Governador de São Paulo inaugurou uma obra de transposição do Rio Guaió, na Grande São Paulo, para a bacia do Alto Tietê

Felipe Resk, O Estado de S. Paulo

29 Junho 2015 | 15h24

Atualizado às 16h21

SUZANO - O governador Geraldo Alckmin (PSDB) inaugurou nesta segunda-feira,  29, a obra de transposição de água do Rio Guaió, na Grande São Paulo, para o Sistema Alto Tietê. Durante a entrega da obra, uma medida emergencial de combate à crise hídrica prometida para maio, Alckmin voltou a descartar o rodízio e afirmou que não está "contando com São Pedro" para os próximos três meses.

"Podemos sim descartar o rodízio. Não estamos contando com chuva no período em julho, agosto e setembro. Entendemos que é inverno, período seco. Pretendemos chegar ao máximo à afluência de água do consumo", disse o governador. "Nós não estamos contando com São Pedro."

O governo estadual afirma que o Rio Guaió vai aumentar a vazão do Alto Tietê, em média, em cerca de 1 mil litros por segundo. O volume adicional previsto equivale ao consumo de cerca de 300 mil pessoas em condições normais de abastecimento e de 400 mil na atual situação de racionamento, segundo a Companhia de Saneamento Básico do Estado de São Paulo (Sabesp).

Atualmente, o Alto Tietê atende 4,5 milhões de pessoas em parte da zona leste da capital e nas cidades de Suzano, Mogi das Cruzes, Ferraz de Vasconcelos, Poá, Itaquaquecetuba e Arujá e parte de Guarulhos.

Para fazer a transposição de água, foi construída uma adutora de nove quilômetros, além de uma estação de bombeamento com capacidade para levar 1 mil l/s do Guaió até o Ribeirão dos Moraes, afluente do Rio Taiaçupeba-Mirim. De lá, a água vai chega à represa Taiaçupeba por gravidade.

 

Os recursos usados para execução da obra vieram da própria Sabesp. Em janeiro, a empresa entregou a ampliação da transferência de água do córrego Guaratuba para o Alto Tietê de 500 para 1 mil l/s, a primeiro obra emergencial concluída neste ano.

O manancial deve fechar o mês de junho com chuvas abaixo da média histórica do período e opera com apenas 20,7% da capacidade - já considerando uma cota de volume morto, com 39,4 bilhões de litros de água, adicionada no ano passado. Até o momento, a pluviometria acumulada é de 38,2 milímetros, o que representa certa de 69% do volume esperado para o mês inteiro.

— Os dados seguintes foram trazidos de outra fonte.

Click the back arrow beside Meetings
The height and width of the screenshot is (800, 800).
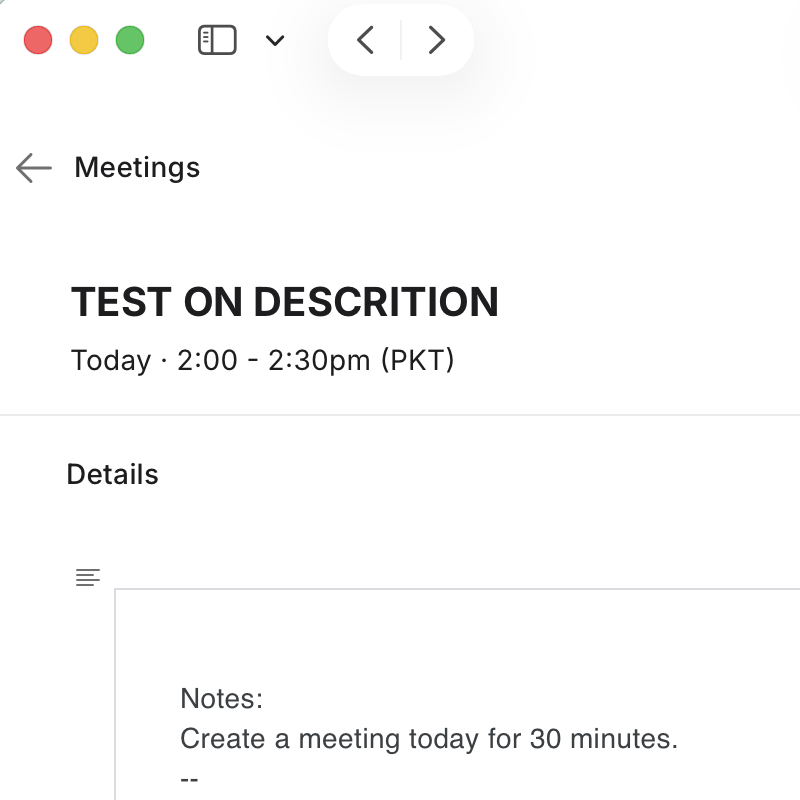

Segundo Alckmin, mais duas obras emergenciais devem ser entregues nos próximos meses. Antes prevista para junho, o governador já admite que a ampliação em mais 1 mil l/s da capacidade de produção do Sistema Guarapiranga só deve ser entregue em julho. Hoje, o manancial atende o maior número de pessoas (5,8 milhões). Já a transposição de 4 mil l/s do Sistema Rio Grande deve ficar para setembro. Essa última obra foi prometida para maio.

Questionado sobre as datas de entrega, Alckmin afirmou que o prazo é "perfeitamente dentro da necessidade". "Porque se tiver problema é só depois de setembro". O governador disse, ainda, que São Paulo vai iniciar o mês de julho em situação "melhor do que esperávamos em janeiro".